Netherlands plans to appeal finding of liability in Srebrenica massacre News
Netherlands plans to appeal finding of liability in Srebrenica massacre

[JURIST] The Netherlands Ministry of Defense [official website] has announced plans to appeal a July ruling finding Netherlands liable for the deaths of 300 of the men and boys killed in the 1995 Srebrenica massacre [BBC timeline; JURIST news archive]. The court found that the UN-backed Dutch troops failed to adequately protect the Bosniaks at the UN compound in Potocari, which was overrun by Bosnian Serbs during the Bosnian Civil War [JURIST news archive]. Defense Ministry spokesman Klaas Meijer said of the appeal [AFP report]: “The Srebrenica massacre is a terrible tragedy for which the Bosnian Serb troops, and only they, are responsible.”

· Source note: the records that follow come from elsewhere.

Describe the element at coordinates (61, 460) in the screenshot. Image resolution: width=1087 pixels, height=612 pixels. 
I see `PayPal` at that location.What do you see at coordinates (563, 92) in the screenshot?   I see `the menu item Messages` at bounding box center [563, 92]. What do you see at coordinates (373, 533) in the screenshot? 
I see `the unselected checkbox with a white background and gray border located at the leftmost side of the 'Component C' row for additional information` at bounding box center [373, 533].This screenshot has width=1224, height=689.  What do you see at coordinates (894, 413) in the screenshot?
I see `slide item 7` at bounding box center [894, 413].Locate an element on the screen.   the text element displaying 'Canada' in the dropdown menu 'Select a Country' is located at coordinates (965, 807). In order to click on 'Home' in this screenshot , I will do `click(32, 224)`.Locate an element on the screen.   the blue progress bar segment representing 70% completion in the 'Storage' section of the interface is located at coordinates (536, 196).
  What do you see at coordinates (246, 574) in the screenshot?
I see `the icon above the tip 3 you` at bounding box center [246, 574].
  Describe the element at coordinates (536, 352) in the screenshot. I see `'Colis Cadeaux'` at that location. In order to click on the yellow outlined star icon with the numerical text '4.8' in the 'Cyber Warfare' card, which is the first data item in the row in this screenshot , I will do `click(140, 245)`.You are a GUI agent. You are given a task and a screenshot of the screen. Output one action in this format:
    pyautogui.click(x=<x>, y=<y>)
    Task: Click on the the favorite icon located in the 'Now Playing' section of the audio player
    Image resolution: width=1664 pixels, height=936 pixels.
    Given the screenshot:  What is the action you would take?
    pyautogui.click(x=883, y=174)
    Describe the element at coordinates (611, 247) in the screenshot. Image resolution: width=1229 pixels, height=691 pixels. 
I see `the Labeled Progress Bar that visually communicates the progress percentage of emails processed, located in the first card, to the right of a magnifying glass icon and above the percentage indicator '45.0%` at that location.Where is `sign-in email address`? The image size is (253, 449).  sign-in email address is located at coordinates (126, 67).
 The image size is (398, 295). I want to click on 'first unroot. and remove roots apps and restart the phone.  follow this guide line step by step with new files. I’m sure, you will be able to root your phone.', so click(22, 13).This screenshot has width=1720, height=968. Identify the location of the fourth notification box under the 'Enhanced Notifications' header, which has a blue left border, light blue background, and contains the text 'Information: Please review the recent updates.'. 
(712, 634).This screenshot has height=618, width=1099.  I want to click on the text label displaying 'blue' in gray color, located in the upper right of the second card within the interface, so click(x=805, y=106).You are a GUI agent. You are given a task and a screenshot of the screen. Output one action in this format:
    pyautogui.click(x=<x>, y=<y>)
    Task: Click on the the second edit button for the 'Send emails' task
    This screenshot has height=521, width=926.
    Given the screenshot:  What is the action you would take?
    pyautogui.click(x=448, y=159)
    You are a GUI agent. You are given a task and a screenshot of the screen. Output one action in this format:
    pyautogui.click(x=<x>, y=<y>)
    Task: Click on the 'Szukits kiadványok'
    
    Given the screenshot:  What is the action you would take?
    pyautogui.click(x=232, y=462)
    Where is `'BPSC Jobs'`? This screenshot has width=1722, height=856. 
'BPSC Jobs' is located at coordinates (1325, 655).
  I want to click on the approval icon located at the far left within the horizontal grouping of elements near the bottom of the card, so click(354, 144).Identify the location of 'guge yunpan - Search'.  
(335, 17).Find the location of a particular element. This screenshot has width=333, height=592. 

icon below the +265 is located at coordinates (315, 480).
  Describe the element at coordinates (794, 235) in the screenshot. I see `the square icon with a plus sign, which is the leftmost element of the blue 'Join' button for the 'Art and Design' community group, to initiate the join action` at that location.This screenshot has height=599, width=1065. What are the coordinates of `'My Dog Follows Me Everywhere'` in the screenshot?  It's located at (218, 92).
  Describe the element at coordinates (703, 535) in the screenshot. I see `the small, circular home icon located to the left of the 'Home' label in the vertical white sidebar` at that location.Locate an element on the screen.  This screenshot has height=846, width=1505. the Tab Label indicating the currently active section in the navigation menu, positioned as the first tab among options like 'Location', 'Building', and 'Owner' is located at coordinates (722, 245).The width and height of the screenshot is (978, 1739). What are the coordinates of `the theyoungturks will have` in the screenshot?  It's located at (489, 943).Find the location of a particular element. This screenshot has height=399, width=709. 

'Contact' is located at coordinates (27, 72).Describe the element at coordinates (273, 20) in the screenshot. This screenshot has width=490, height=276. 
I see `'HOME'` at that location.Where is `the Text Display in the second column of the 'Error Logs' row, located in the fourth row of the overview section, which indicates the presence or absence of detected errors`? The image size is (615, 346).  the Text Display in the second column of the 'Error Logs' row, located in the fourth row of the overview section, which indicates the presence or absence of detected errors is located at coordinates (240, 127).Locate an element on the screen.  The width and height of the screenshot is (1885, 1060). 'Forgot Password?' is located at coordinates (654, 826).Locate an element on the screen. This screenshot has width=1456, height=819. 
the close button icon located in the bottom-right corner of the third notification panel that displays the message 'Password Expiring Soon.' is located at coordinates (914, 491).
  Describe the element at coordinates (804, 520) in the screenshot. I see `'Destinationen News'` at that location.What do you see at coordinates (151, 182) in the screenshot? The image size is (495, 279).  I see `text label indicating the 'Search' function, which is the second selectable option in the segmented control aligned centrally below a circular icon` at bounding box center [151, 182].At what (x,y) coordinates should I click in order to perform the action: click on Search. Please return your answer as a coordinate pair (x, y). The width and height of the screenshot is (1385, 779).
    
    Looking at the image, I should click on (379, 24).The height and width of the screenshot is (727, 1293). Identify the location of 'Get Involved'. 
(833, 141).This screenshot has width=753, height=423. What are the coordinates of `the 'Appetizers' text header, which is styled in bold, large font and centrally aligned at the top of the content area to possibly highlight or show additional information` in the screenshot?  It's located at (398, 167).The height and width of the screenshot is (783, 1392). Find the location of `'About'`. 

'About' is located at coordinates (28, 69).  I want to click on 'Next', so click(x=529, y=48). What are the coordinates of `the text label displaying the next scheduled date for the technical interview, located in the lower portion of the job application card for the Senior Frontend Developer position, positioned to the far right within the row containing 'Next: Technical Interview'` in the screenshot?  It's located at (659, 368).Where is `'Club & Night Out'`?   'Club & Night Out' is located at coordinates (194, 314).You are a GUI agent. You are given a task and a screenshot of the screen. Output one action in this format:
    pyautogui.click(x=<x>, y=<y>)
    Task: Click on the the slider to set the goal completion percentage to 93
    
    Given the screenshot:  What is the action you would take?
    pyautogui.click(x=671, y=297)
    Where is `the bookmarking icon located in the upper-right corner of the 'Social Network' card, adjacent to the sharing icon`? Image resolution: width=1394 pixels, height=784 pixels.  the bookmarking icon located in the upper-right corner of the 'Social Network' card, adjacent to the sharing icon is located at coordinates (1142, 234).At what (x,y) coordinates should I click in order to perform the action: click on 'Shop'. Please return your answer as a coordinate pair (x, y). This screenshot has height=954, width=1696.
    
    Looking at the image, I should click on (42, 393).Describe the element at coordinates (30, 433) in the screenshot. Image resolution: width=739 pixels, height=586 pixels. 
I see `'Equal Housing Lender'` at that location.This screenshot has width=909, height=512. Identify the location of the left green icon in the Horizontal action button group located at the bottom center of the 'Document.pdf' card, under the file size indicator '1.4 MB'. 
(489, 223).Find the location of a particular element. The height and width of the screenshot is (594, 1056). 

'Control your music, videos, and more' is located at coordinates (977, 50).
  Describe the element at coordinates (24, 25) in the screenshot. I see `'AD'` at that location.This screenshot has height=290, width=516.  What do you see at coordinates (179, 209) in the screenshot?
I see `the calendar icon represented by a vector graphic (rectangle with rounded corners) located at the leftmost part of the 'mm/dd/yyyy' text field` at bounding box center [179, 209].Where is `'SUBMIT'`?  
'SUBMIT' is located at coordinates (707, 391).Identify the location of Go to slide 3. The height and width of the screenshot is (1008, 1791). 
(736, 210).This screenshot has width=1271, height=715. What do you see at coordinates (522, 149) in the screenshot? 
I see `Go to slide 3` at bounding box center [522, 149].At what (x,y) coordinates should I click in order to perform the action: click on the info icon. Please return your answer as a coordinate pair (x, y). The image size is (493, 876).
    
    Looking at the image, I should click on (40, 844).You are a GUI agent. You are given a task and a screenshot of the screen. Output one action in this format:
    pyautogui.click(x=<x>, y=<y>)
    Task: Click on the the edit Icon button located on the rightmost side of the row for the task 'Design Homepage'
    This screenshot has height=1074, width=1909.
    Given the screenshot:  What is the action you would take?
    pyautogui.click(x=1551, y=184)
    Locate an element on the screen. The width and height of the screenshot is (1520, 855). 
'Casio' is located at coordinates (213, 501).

Survivors have filed similar suits against the Dutch government relating to the massacre. The Supreme Court of the Netherlands in September ruled that the state was responsible for the deaths of three Bosnian Muslims [JURIST report] who were murdered shortly after being forced to leave a UN designated “safe area” controlled by the Dutch Battalion (Dutchbat) during the massacre. Relatives of the victims filed the complaint [JURIST report] with the Dutch prosecutor’s office in July 2010 alleging that three Dutch soldiers, operating as UN peacekeepers, were complicit in the commission of war crimes and genocide during the 1995 Srebrenica massacre. The complaint argued that the soldiers knew the victims would be killed if they were handed over to Serbian troops.